Breaking the Layer Barrier: Remodeling Private Transformer Inference with Hybrid CKKS and MPC

This paper presents an efficient framework for private Transformer inference that combines Homomorphic Encryption (HE) and Secure Multi-party Computation (MPC) to protect data privacy. Existing methods often leverage HE for linear layers (e.g., matrix multiplications) and MPC for non-linear layers (e.g., Softmax activation functions), but the conversion between HE and MPC introduces significant communication costs. The proposed framework, dubbed BLB, overcomes this by breaking down layers into fine-grained operators and further fusing adjacent linear operators, reducing the need for HE/MPC conversions. To manage the increased ciphertext bit width from the fused linear operators, BLB proposes the first secure conversion protocol between CKKS and MPC and enables CKKS-based computation of the fused operators.
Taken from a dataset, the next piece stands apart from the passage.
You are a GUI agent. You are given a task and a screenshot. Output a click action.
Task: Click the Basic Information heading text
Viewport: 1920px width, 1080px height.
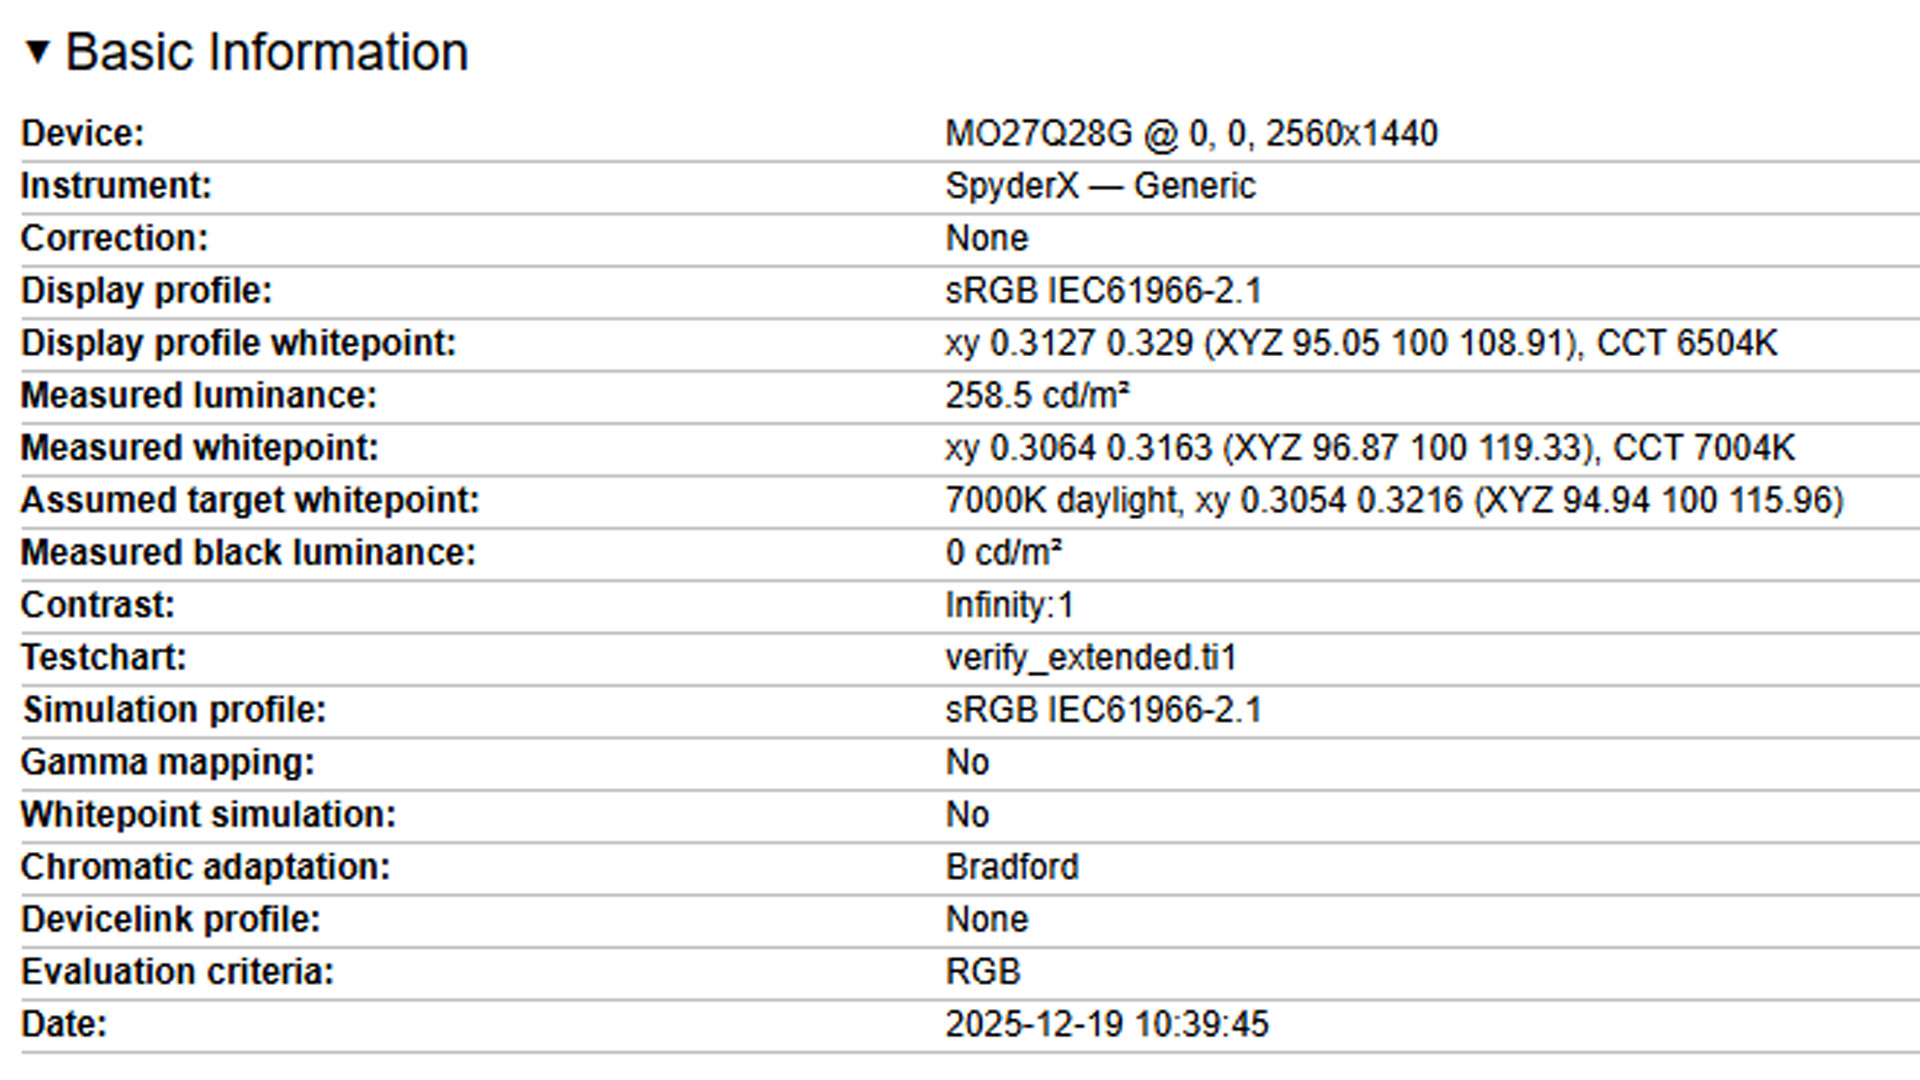tap(266, 52)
Additionally, BLB proposes an efficient matrix multiplication protocol for fused computation in Transformers. Extensive evaluations on BERT-base, BERT-large, and GPT2-base show that BLB achieves a 21x reduction in communication overhead compared to BOLT (S&P '24) and a 2x reduction compared to Bumblebee (NDSS '25), along with latency reductions of 13x and 1.8x, respectively, when leveraging GPU acceleration.